Given entries:
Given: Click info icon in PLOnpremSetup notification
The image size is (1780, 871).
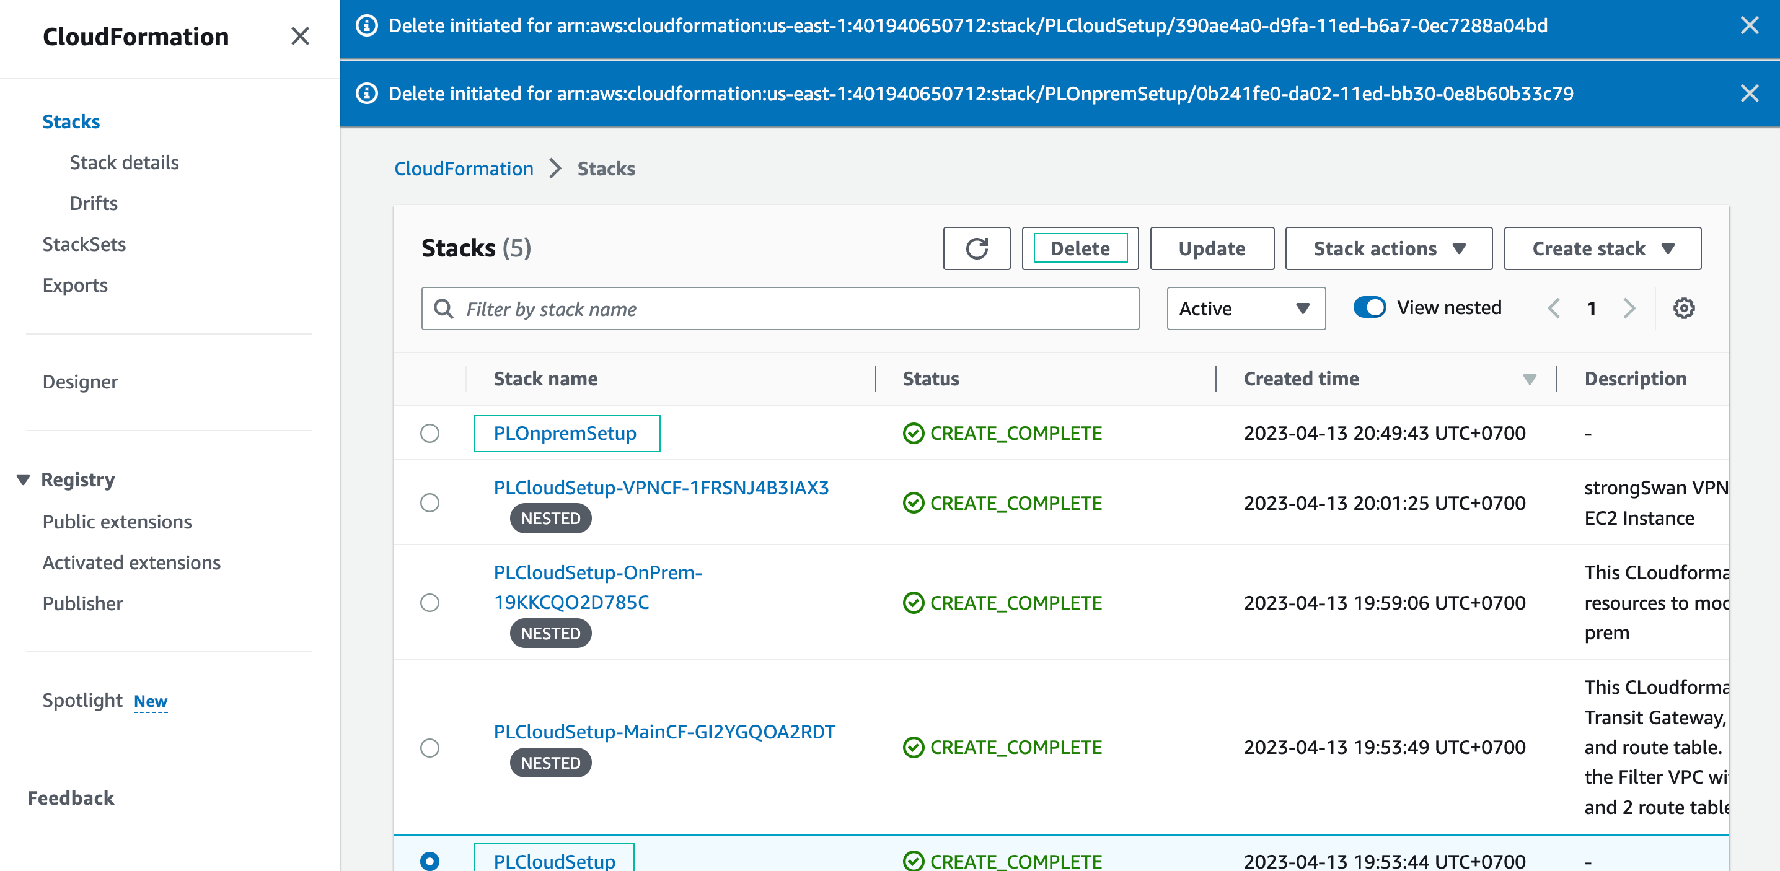Looking at the screenshot, I should (x=366, y=94).
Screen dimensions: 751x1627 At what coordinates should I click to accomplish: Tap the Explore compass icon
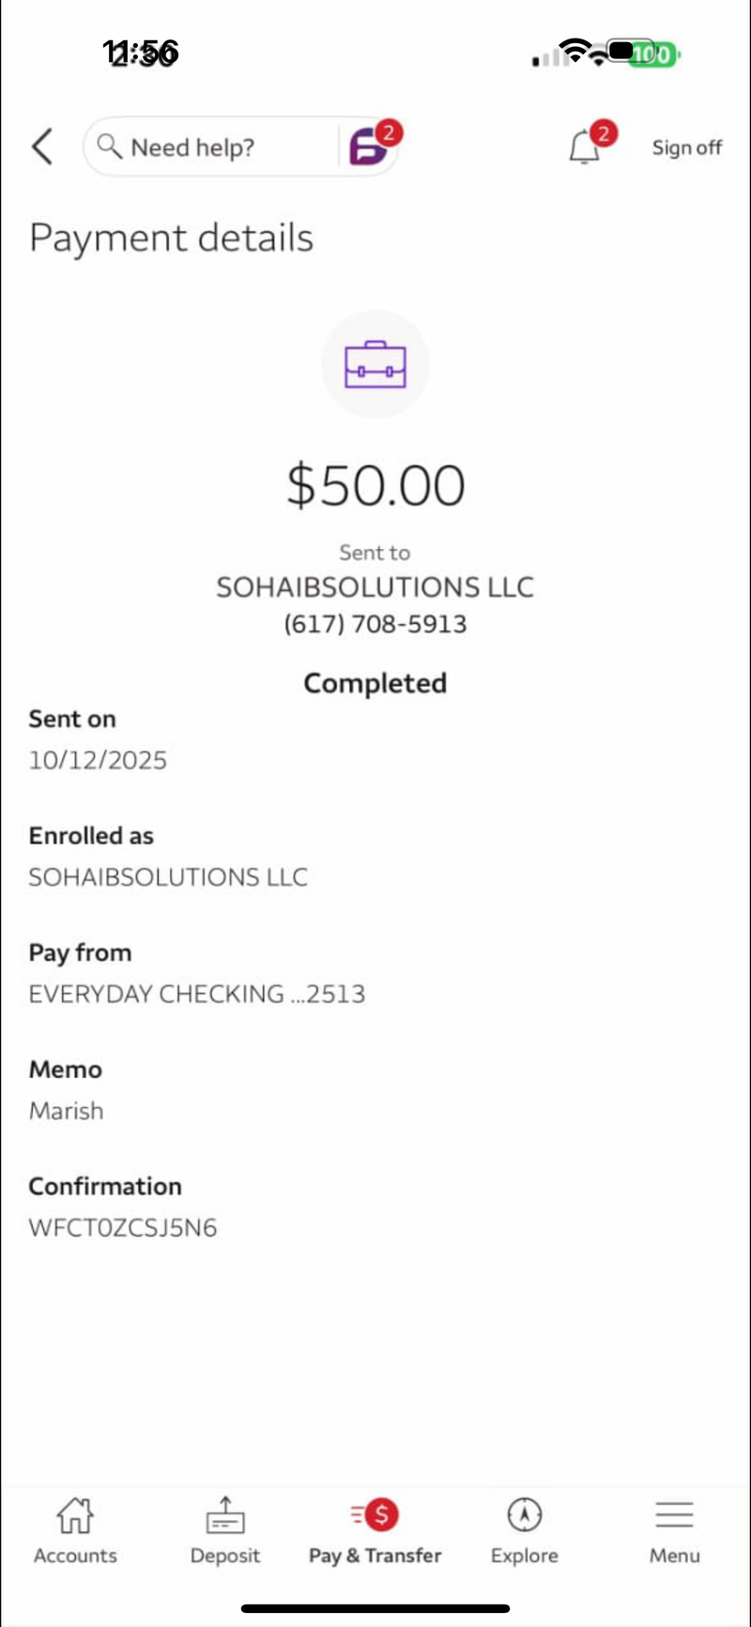pos(525,1513)
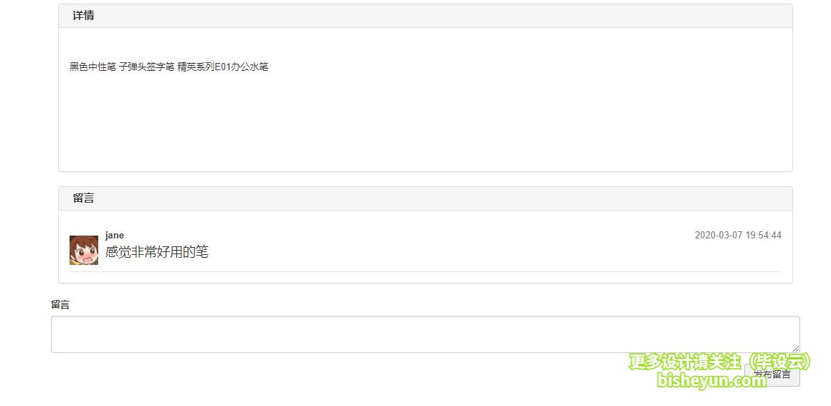Click the words 精英系列E01办公水笔 in the details
This screenshot has width=831, height=406.
[x=223, y=67]
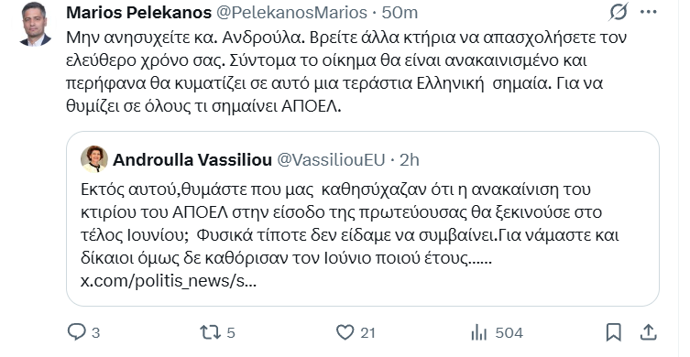Like the tweet with the heart icon
The image size is (690, 357).
[x=345, y=332]
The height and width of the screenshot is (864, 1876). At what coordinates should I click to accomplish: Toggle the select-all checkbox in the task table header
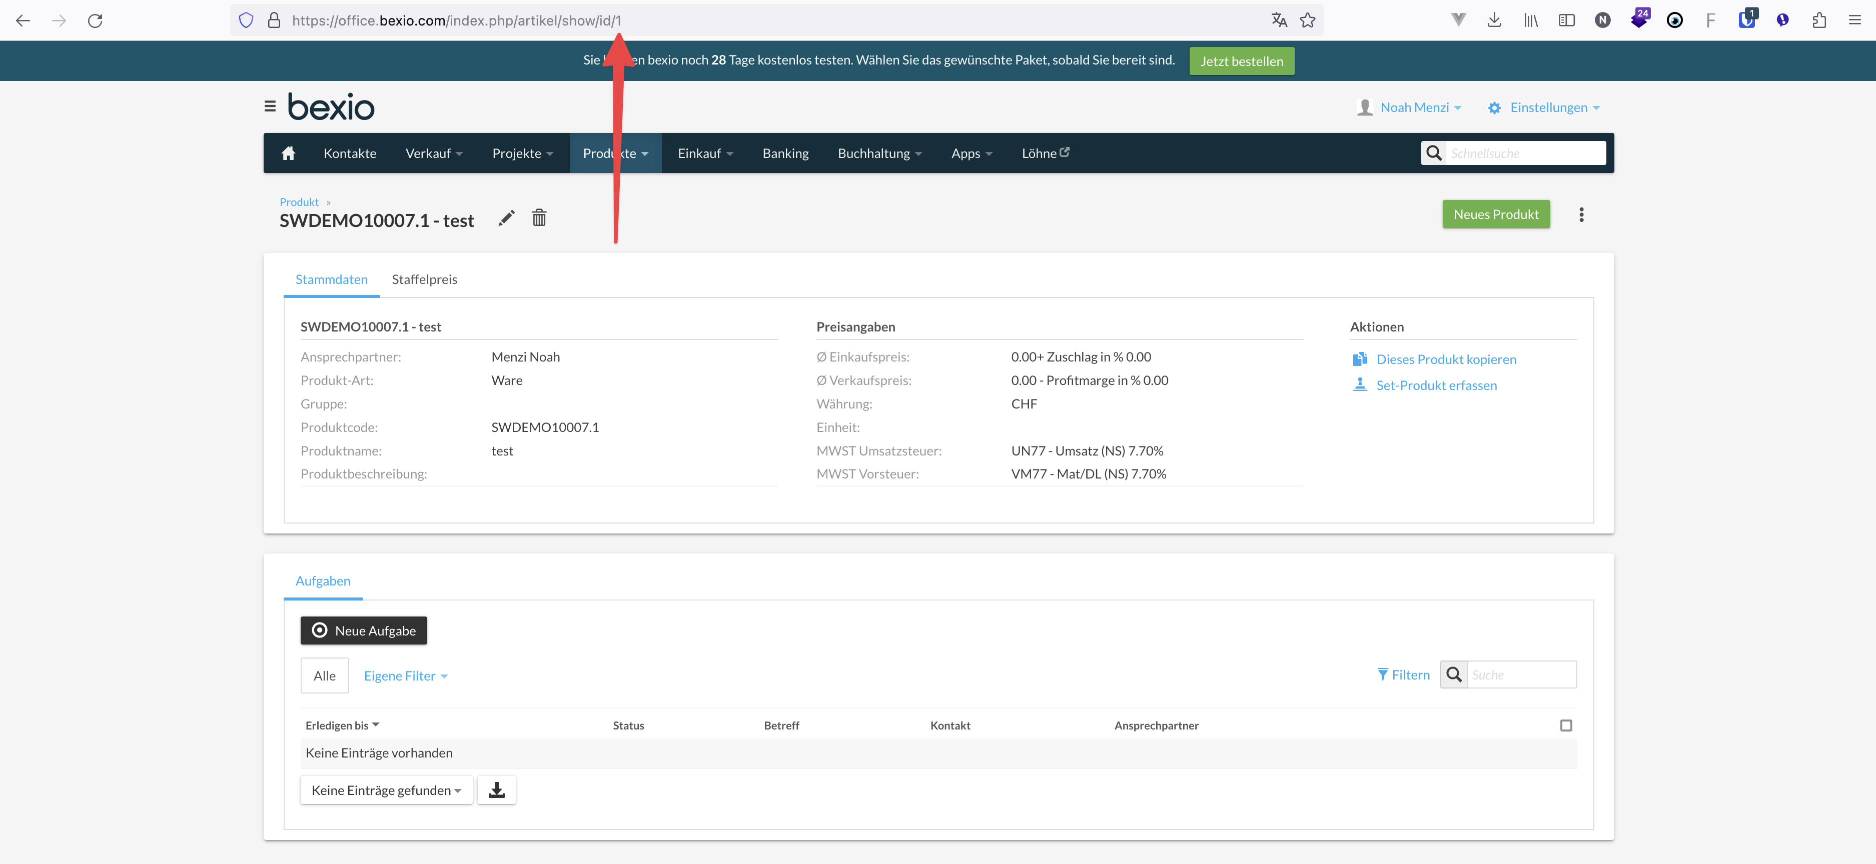point(1566,725)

Task statement:
Which lines in the records above contain the word "height"? Return each of those lines in full.

Solution to the exercise:
This screenshot has width=831, height=406.
The height and width of the screenshot is (864, 1876). At what coordinates should I click to accomplish: Toggle the select-all checkbox in the task table header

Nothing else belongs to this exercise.